IMHO .Rust inside the fire box is normal .
 It is from the heat of your fire.
 don't know that you can really do anything about it.
 but then again i may be wrong, Allways a first time for everything!


----------



## beer-b-q (Nov 10, 2009)

You could always paint with High Temp Paint and put fire brick in the bottom to keep direct heat off the metal and that might help...

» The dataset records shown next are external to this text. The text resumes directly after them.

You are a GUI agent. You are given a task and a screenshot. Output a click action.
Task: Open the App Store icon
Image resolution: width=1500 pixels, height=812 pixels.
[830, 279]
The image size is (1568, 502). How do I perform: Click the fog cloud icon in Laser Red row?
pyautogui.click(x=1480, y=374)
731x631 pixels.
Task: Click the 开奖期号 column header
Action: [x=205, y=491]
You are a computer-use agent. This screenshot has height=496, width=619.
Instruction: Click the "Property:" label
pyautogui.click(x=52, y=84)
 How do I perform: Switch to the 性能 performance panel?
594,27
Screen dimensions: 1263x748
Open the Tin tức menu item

Usually though rust in the firebox means your are not smoking enough >>>
	

	
	
		
		



		
		
	


	





<<<  Just Kidding...


----------



## bbq bubba (Nov 10, 2009)

NEVER paint the inside of the firebox. 
	

	
	
		
		



		
		
	


	





Rust is normal. Ash is very corrosive. If your gonna be awhile between smokes, clean out the ash right away and you'll be fine.


----------



## mballi3011 (Nov 10, 2009)

Rust is normal and you should worry to much about it. I would get some fire bricks and raise your fire box grate off the metal and that will help prolong your box.


----------



## raceyb (Nov 10, 2009)

Spray cooking oil onto the metal between smokes. Rust needs oxygen and with oil, you'll deny it a medium to grow and corrode your metal.


----------



## oldschoolbbq (Nov 10, 2009)

Everytime I use my smoker, I spray the inside of the firebox with Pam(when a litle cooled off,yet still real warm). This seems to pull into the metal and resist moisture. No rust in mine(yet). I also have a flat piece of metal in the floor of the box to make emptying the ashes easy when you are cooking(very little loss of heat) and easier than scraping the ashes off the bottom. I'd rather replace that than my firebox!!!


----------